» **Problem details**:
Copy the records below in full, changing no character.

:: Input for this task

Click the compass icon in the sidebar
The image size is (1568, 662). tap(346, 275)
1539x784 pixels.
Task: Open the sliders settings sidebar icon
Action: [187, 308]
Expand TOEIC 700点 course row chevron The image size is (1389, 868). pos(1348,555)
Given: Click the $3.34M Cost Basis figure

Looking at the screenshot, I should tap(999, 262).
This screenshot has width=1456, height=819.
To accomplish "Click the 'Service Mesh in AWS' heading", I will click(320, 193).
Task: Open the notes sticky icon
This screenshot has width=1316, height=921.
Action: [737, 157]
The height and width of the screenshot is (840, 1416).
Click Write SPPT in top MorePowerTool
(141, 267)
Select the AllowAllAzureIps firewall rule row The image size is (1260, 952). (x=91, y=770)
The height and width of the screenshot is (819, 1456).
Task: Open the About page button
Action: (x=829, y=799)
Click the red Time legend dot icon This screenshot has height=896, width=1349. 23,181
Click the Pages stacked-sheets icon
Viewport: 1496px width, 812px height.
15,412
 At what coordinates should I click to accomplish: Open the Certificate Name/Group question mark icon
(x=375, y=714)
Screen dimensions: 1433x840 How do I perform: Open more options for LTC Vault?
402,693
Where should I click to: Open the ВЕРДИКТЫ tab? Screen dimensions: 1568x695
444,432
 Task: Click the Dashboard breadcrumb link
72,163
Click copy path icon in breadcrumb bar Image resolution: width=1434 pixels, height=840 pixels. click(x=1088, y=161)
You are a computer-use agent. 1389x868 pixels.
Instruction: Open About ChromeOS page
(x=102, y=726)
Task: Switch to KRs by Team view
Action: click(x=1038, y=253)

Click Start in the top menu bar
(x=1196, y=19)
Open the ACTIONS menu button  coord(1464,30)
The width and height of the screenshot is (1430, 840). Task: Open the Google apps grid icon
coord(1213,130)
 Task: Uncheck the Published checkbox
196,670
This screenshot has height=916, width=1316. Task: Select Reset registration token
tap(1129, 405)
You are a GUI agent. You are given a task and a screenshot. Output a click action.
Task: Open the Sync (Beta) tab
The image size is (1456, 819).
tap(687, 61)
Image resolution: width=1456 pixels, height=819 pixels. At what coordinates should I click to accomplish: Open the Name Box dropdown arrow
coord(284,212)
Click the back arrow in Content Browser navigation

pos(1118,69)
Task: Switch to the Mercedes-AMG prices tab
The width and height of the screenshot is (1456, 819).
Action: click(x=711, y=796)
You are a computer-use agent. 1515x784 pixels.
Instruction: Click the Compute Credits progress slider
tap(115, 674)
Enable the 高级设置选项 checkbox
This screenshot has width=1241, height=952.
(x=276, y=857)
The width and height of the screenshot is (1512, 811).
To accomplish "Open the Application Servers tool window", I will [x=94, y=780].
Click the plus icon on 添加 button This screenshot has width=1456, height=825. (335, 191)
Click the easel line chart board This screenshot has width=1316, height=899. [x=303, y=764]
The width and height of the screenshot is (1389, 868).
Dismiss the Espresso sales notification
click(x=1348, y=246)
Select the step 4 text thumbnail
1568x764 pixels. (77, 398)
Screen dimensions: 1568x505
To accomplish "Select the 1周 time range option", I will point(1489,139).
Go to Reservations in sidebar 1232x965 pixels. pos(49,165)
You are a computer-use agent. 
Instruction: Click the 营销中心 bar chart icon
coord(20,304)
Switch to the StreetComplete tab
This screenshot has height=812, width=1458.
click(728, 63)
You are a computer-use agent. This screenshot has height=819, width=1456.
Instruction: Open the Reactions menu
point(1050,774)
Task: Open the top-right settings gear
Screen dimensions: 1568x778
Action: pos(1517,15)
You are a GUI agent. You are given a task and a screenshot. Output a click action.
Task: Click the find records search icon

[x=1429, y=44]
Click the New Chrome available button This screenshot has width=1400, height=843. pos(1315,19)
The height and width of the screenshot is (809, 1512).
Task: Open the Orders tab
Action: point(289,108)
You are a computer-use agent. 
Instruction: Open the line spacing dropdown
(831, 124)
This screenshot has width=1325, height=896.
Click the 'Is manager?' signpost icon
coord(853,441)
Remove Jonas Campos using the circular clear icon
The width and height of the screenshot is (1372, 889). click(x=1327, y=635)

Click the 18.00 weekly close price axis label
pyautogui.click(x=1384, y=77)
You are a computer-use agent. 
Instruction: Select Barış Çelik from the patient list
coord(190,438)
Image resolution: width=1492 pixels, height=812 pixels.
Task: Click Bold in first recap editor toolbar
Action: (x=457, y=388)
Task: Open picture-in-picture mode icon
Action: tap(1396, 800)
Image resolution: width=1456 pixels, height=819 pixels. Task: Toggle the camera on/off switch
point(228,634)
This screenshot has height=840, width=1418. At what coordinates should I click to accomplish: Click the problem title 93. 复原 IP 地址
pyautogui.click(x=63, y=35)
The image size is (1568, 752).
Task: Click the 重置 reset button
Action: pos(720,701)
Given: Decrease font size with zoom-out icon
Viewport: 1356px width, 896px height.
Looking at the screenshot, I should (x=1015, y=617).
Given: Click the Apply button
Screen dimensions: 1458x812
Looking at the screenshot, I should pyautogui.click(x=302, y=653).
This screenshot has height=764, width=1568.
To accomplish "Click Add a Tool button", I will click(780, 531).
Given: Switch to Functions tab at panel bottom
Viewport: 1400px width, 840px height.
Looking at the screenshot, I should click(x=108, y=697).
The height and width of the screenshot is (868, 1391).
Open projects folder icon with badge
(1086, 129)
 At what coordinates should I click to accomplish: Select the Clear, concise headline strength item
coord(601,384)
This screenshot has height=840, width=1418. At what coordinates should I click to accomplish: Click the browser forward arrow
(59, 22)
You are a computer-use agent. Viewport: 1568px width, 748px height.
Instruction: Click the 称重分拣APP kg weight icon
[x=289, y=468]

::::

» **Output below**:
Click the compass icon in the sidebar
The image size is (1568, 662). tap(346, 275)
1539x784 pixels.
Task: Open the sliders settings sidebar icon
Action: [187, 308]
Expand TOEIC 700点 course row chevron The image size is (1389, 868). pos(1348,555)
Given: Click the $3.34M Cost Basis figure

Looking at the screenshot, I should tap(999, 262).
This screenshot has width=1456, height=819.
To accomplish "Click the 'Service Mesh in AWS' heading", I will click(320, 193).
Task: Open the notes sticky icon
This screenshot has width=1316, height=921.
Action: [737, 157]
The height and width of the screenshot is (840, 1416).
Click Write SPPT in top MorePowerTool
(141, 267)
Select the AllowAllAzureIps firewall rule row The image size is (1260, 952). (x=91, y=770)
The height and width of the screenshot is (819, 1456).
Task: Open the About page button
Action: (x=829, y=799)
Click the red Time legend dot icon This screenshot has height=896, width=1349. 23,181
Click the Pages stacked-sheets icon
Viewport: 1496px width, 812px height.
15,412
 At what coordinates should I click to accomplish: Open the Certificate Name/Group question mark icon
(x=375, y=714)
Screen dimensions: 1433x840 How do I perform: Open more options for LTC Vault?
402,693
Where should I click to: Open the ВЕРДИКТЫ tab? Screen dimensions: 1568x695
444,432
 Task: Click the Dashboard breadcrumb link
72,163
Click copy path icon in breadcrumb bar Image resolution: width=1434 pixels, height=840 pixels. click(x=1088, y=161)
You are a computer-use agent. 1389x868 pixels.
Instruction: Open About ChromeOS page
(x=102, y=726)
Task: Switch to KRs by Team view
Action: click(x=1038, y=253)

Click Start in the top menu bar
(x=1196, y=19)
Open the ACTIONS menu button  coord(1464,30)
The width and height of the screenshot is (1430, 840). Task: Open the Google apps grid icon
coord(1213,130)
 Task: Uncheck the Published checkbox
196,670
This screenshot has height=916, width=1316. Task: Select Reset registration token
tap(1129, 405)
You are a GUI agent. You are given a task and a screenshot. Output a click action.
Task: Open the Sync (Beta) tab
The image size is (1456, 819).
tap(687, 61)
Image resolution: width=1456 pixels, height=819 pixels. At what coordinates should I click to accomplish: Open the Name Box dropdown arrow
coord(284,212)
Click the back arrow in Content Browser navigation

pos(1118,69)
Task: Switch to the Mercedes-AMG prices tab
The width and height of the screenshot is (1456, 819).
Action: click(x=711, y=796)
You are a computer-use agent. 1515x784 pixels.
Instruction: Click the Compute Credits progress slider
tap(115, 674)
Enable the 高级设置选项 checkbox
This screenshot has width=1241, height=952.
(x=276, y=857)
The width and height of the screenshot is (1512, 811).
To accomplish "Open the Application Servers tool window", I will [x=94, y=780].
Click the plus icon on 添加 button This screenshot has width=1456, height=825. (335, 191)
Click the easel line chart board This screenshot has width=1316, height=899. [x=303, y=764]
The width and height of the screenshot is (1389, 868).
Dismiss the Espresso sales notification
click(x=1348, y=246)
Select the step 4 text thumbnail
1568x764 pixels. (77, 398)
Screen dimensions: 1568x505
To accomplish "Select the 1周 time range option", I will point(1489,139).
Go to Reservations in sidebar 1232x965 pixels. pos(49,165)
You are a computer-use agent. 
Instruction: Click the 营销中心 bar chart icon
coord(20,304)
Switch to the StreetComplete tab
This screenshot has height=812, width=1458.
click(728, 63)
You are a computer-use agent. This screenshot has height=819, width=1456.
Instruction: Open the Reactions menu
point(1050,774)
Task: Open the top-right settings gear
Screen dimensions: 1568x778
Action: pos(1517,15)
You are a GUI agent. You are given a task and a screenshot. Output a click action.
Task: Click the find records search icon

[x=1429, y=44]
Click the New Chrome available button This screenshot has width=1400, height=843. pos(1315,19)
The height and width of the screenshot is (809, 1512).
Task: Open the Orders tab
Action: point(289,108)
You are a computer-use agent. 
Instruction: Open the line spacing dropdown
(831, 124)
This screenshot has width=1325, height=896.
Click the 'Is manager?' signpost icon
coord(853,441)
Remove Jonas Campos using the circular clear icon
The width and height of the screenshot is (1372, 889). click(x=1327, y=635)

Click the 18.00 weekly close price axis label
pyautogui.click(x=1384, y=77)
You are a computer-use agent. 
Instruction: Select Barış Çelik from the patient list
coord(190,438)
Image resolution: width=1492 pixels, height=812 pixels.
Task: Click Bold in first recap editor toolbar
Action: (x=457, y=388)
Task: Open picture-in-picture mode icon
Action: tap(1396, 800)
Image resolution: width=1456 pixels, height=819 pixels. Task: Toggle the camera on/off switch
point(228,634)
This screenshot has height=840, width=1418. At what coordinates should I click to accomplish: Click the problem title 93. 复原 IP 地址
pyautogui.click(x=63, y=35)
The image size is (1568, 752).
Task: Click the 重置 reset button
Action: pos(720,701)
Given: Decrease font size with zoom-out icon
Viewport: 1356px width, 896px height.
Looking at the screenshot, I should (x=1015, y=617).
Given: Click the Apply button
Screen dimensions: 1458x812
Looking at the screenshot, I should pyautogui.click(x=302, y=653).
This screenshot has height=764, width=1568.
To accomplish "Click Add a Tool button", I will click(780, 531).
Given: Switch to Functions tab at panel bottom
Viewport: 1400px width, 840px height.
Looking at the screenshot, I should click(x=108, y=697).
The height and width of the screenshot is (868, 1391).
Open projects folder icon with badge
(1086, 129)
 At what coordinates should I click to accomplish: Select the Clear, concise headline strength item
coord(601,384)
This screenshot has height=840, width=1418. At what coordinates should I click to accomplish: Click the browser forward arrow
(59, 22)
You are a computer-use agent. Viewport: 1568px width, 748px height.
Instruction: Click the 称重分拣APP kg weight icon
[x=289, y=468]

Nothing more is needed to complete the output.